━━━━━ Exercise materials
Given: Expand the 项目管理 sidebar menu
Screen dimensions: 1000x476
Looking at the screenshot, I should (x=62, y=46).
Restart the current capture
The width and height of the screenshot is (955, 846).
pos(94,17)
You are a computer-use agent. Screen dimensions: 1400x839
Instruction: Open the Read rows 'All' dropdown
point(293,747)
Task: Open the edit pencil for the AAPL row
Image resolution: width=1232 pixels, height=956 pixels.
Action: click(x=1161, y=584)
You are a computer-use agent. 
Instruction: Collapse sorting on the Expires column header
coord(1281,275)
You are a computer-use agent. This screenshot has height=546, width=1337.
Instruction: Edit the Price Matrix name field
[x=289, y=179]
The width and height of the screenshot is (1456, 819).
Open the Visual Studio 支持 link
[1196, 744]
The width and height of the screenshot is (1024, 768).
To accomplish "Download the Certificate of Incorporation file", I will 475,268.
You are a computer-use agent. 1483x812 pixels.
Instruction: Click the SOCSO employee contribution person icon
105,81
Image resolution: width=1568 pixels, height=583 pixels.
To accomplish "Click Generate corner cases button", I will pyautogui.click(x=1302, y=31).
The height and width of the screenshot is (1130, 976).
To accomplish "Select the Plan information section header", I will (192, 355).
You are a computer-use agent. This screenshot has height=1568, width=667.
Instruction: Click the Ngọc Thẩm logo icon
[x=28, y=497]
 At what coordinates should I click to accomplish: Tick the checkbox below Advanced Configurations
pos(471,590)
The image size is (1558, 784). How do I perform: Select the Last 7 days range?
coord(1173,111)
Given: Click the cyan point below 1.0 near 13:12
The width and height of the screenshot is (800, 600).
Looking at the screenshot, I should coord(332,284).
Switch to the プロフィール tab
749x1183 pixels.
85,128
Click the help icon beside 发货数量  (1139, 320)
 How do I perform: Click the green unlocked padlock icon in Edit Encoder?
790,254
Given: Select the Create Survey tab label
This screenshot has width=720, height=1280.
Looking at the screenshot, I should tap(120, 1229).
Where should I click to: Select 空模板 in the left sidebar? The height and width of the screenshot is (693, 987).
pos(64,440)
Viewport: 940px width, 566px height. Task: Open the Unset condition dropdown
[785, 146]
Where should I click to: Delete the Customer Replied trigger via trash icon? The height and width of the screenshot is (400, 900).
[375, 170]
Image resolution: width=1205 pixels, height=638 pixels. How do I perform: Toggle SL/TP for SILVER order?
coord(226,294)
━━━━━━━━━━
Instructions to follow:
Return each row above verbatim, answers included, changing and adding nothing.

Solved problem:
Given: Expand the 项目管理 sidebar menu
Screen dimensions: 1000x476
Looking at the screenshot, I should (x=62, y=46).
Restart the current capture
The width and height of the screenshot is (955, 846).
pos(94,17)
You are a computer-use agent. Screen dimensions: 1400x839
Instruction: Open the Read rows 'All' dropdown
point(293,747)
Task: Open the edit pencil for the AAPL row
Image resolution: width=1232 pixels, height=956 pixels.
Action: click(x=1161, y=584)
You are a computer-use agent. 
Instruction: Collapse sorting on the Expires column header
coord(1281,275)
You are a computer-use agent. This screenshot has height=546, width=1337.
Instruction: Edit the Price Matrix name field
[x=289, y=179]
The width and height of the screenshot is (1456, 819).
Open the Visual Studio 支持 link
[1196, 744]
The width and height of the screenshot is (1024, 768).
To accomplish "Download the Certificate of Incorporation file", I will 475,268.
You are a computer-use agent. 1483x812 pixels.
Instruction: Click the SOCSO employee contribution person icon
105,81
Image resolution: width=1568 pixels, height=583 pixels.
To accomplish "Click Generate corner cases button", I will pyautogui.click(x=1302, y=31).
The height and width of the screenshot is (1130, 976).
To accomplish "Select the Plan information section header", I will (192, 355).
You are a computer-use agent. This screenshot has height=1568, width=667.
Instruction: Click the Ngọc Thẩm logo icon
[x=28, y=497]
 At what coordinates should I click to accomplish: Tick the checkbox below Advanced Configurations
pos(471,590)
The image size is (1558, 784). How do I perform: Select the Last 7 days range?
coord(1173,111)
Given: Click the cyan point below 1.0 near 13:12
The width and height of the screenshot is (800, 600).
Looking at the screenshot, I should coord(332,284).
Switch to the プロフィール tab
749x1183 pixels.
85,128
Click the help icon beside 发货数量  (1139, 320)
 How do I perform: Click the green unlocked padlock icon in Edit Encoder?
790,254
Given: Select the Create Survey tab label
This screenshot has width=720, height=1280.
Looking at the screenshot, I should tap(120, 1229).
Where should I click to: Select 空模板 in the left sidebar? The height and width of the screenshot is (693, 987).
pos(64,440)
Viewport: 940px width, 566px height. Task: Open the Unset condition dropdown
[785, 146]
Where should I click to: Delete the Customer Replied trigger via trash icon? The height and width of the screenshot is (400, 900).
[375, 170]
Image resolution: width=1205 pixels, height=638 pixels. How do I perform: Toggle SL/TP for SILVER order?
coord(226,294)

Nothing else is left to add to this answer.